* Stored items
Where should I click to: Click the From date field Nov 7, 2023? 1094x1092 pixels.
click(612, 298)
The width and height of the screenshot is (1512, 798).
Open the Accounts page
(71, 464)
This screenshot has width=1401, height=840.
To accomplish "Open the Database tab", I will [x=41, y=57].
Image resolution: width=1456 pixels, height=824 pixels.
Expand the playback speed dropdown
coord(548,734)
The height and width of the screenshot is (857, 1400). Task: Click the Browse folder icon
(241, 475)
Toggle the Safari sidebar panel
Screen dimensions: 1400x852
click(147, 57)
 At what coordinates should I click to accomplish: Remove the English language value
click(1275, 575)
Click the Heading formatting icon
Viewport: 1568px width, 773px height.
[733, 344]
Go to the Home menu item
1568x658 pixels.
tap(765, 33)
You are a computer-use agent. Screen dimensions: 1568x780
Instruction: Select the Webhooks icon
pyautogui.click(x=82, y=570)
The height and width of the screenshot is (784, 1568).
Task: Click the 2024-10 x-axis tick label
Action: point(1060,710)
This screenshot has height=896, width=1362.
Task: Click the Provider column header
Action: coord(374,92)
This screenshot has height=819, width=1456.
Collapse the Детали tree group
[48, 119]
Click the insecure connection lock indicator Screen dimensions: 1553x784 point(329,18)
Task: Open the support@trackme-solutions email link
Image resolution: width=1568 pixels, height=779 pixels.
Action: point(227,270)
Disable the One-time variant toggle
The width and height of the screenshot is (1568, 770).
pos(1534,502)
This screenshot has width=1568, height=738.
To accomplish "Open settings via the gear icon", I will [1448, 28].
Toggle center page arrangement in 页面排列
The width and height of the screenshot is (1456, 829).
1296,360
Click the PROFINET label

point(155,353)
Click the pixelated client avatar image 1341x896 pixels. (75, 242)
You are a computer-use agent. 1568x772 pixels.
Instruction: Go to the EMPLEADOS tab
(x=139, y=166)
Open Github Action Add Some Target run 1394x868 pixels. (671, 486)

* YOUR ASSIGNMENT
The task calls for all the records above to be repeated exactly.

* ANSWER TO THE PROBLEM
Where should I click to: Click the From date field Nov 7, 2023? 1094x1092 pixels.
click(612, 298)
The width and height of the screenshot is (1512, 798).
Open the Accounts page
(71, 464)
This screenshot has width=1401, height=840.
To accomplish "Open the Database tab", I will [x=41, y=57].
Image resolution: width=1456 pixels, height=824 pixels.
Expand the playback speed dropdown
coord(548,734)
The height and width of the screenshot is (857, 1400). Task: Click the Browse folder icon
(241, 475)
Toggle the Safari sidebar panel
Screen dimensions: 1400x852
click(147, 57)
 At what coordinates should I click to accomplish: Remove the English language value
click(1275, 575)
Click the Heading formatting icon
Viewport: 1568px width, 773px height.
[733, 344]
Go to the Home menu item
1568x658 pixels.
tap(765, 33)
You are a computer-use agent. Screen dimensions: 1568x780
Instruction: Select the Webhooks icon
pyautogui.click(x=82, y=570)
The height and width of the screenshot is (784, 1568).
Task: Click the 2024-10 x-axis tick label
Action: point(1060,710)
This screenshot has height=896, width=1362.
Task: Click the Provider column header
Action: coord(374,92)
This screenshot has height=819, width=1456.
Collapse the Детали tree group
[48, 119]
Click the insecure connection lock indicator Screen dimensions: 1553x784 point(329,18)
Task: Open the support@trackme-solutions email link
Image resolution: width=1568 pixels, height=779 pixels.
Action: point(227,270)
Disable the One-time variant toggle
The width and height of the screenshot is (1568, 770).
pos(1534,502)
This screenshot has width=1568, height=738.
To accomplish "Open settings via the gear icon", I will [1448, 28].
Toggle center page arrangement in 页面排列
The width and height of the screenshot is (1456, 829).
1296,360
Click the PROFINET label

point(155,353)
Click the pixelated client avatar image 1341x896 pixels. (75, 242)
You are a computer-use agent. 1568x772 pixels.
Instruction: Go to the EMPLEADOS tab
(x=139, y=166)
Open Github Action Add Some Target run 1394x868 pixels. (671, 486)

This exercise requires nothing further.